El que diga que lee el diario –¿el diario?– para enterarse es un farsante o un iluso. Los diarios, cada vez más, se usan para otras cosas.

Leer el diario fue una de las actividades distintivas del siglo XX: un estandarte de modernidad en el sobaco. Durante milenios las personas no tuvieron idea de lo que pasaba a cincuenta kilómetros de sus casas; a mediados del siglo XIX algunos descubrieron que, si se enteraban de ciertos asuntos lejanos antes que los demás, podían hacer negocio, y montaron los medios para conseguirlo –Reuters, por ejemplo, se estableció en la Bolsa de Londres en 1851. Otros los imitaron, aunque no ganaran nada, y se creó, poco a poco, el mito de la información: que hay cosas que debemos saber –aunque no sepamos qué hacer con eso.

Así que, a principios del siglo pasado, la mayoría de los ciudadanos –los habitantes de las ciudades– compraba por lo menos un diario cada día; algunos compraban uno por la mañana y otro por la tarde para no perderse nada; algunos, dos mañaneros para ampliar la mirada. Y cada quien tenía, en general, su diario de referencia: aquel que le contaba lo que más le interesaba de la manera que le gustaba más. Leer tal diario –y no cualquier otro– era un signo de identidad, y cada cual organizaba su visión del mundo. Pero los grandes diarios hegemónicos intentaban presentarse como el espejo que reflejaba lo que realmente sucedía: la realidad hecha palabras.
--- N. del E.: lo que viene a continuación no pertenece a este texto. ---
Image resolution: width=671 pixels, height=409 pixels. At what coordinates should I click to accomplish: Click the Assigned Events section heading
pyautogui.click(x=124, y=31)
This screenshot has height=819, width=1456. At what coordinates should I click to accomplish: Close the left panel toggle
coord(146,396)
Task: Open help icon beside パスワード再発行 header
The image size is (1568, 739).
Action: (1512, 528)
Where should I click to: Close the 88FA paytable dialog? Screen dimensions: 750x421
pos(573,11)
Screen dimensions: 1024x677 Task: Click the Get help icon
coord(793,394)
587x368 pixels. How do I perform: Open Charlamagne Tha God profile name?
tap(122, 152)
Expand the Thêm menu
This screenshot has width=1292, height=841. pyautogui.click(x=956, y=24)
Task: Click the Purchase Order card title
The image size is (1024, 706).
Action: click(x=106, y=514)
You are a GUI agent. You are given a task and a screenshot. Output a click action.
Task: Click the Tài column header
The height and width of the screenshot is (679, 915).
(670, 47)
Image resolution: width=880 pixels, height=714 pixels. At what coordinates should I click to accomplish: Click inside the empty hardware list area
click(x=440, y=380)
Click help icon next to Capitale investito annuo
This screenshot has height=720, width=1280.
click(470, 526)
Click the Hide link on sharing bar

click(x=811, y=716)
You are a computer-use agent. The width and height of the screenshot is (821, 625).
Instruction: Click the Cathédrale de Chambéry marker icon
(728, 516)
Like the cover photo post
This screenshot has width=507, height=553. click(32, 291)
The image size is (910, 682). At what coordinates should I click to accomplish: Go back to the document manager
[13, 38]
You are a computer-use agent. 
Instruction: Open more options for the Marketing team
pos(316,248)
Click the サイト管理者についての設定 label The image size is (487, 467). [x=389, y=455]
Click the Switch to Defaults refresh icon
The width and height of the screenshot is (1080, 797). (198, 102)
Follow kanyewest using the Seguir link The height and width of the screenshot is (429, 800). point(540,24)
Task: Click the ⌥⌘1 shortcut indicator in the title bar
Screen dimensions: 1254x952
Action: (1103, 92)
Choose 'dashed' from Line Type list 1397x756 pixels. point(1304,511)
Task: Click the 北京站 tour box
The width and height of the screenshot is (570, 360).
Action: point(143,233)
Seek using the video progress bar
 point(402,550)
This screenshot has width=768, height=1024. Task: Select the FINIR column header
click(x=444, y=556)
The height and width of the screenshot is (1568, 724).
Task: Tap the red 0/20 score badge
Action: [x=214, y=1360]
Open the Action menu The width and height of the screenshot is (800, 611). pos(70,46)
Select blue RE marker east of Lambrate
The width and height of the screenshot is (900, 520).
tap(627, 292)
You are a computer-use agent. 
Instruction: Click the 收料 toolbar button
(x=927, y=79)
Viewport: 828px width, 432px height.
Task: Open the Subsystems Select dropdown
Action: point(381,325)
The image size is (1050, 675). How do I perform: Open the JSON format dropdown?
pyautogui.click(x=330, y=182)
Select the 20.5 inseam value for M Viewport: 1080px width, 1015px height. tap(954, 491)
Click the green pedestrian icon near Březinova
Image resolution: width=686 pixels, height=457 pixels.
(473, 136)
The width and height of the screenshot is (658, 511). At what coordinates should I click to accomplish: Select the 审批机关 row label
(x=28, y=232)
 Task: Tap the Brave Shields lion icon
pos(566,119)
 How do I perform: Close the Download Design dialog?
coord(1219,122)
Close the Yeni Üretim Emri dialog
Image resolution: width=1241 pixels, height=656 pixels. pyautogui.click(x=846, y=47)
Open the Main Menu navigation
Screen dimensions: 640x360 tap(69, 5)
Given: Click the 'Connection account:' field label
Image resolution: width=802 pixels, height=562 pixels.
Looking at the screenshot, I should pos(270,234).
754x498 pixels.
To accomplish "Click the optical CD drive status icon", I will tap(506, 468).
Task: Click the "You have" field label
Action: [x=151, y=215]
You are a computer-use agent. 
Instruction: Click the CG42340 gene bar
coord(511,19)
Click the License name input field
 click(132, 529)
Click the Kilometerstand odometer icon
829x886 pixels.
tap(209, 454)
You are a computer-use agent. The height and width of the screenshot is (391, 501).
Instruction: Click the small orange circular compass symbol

Los diarios nunca tuvieron tanto peso como entonces. Después, poco a poco, fueron perdiendo el monopolio de la información a manos de las radios y las teles. Aún así, mantuvieron un lugar de prestigio. Muchos siguieron aferrados a sus diarios: les daban una versión del mundo que les gustaba o convenía y no querían perderla, aunque a menudo rabiaran contra ella. Aquella relación de amor y odio con mi diario es uno de los grandes chistes de la cultura del siglo pasado.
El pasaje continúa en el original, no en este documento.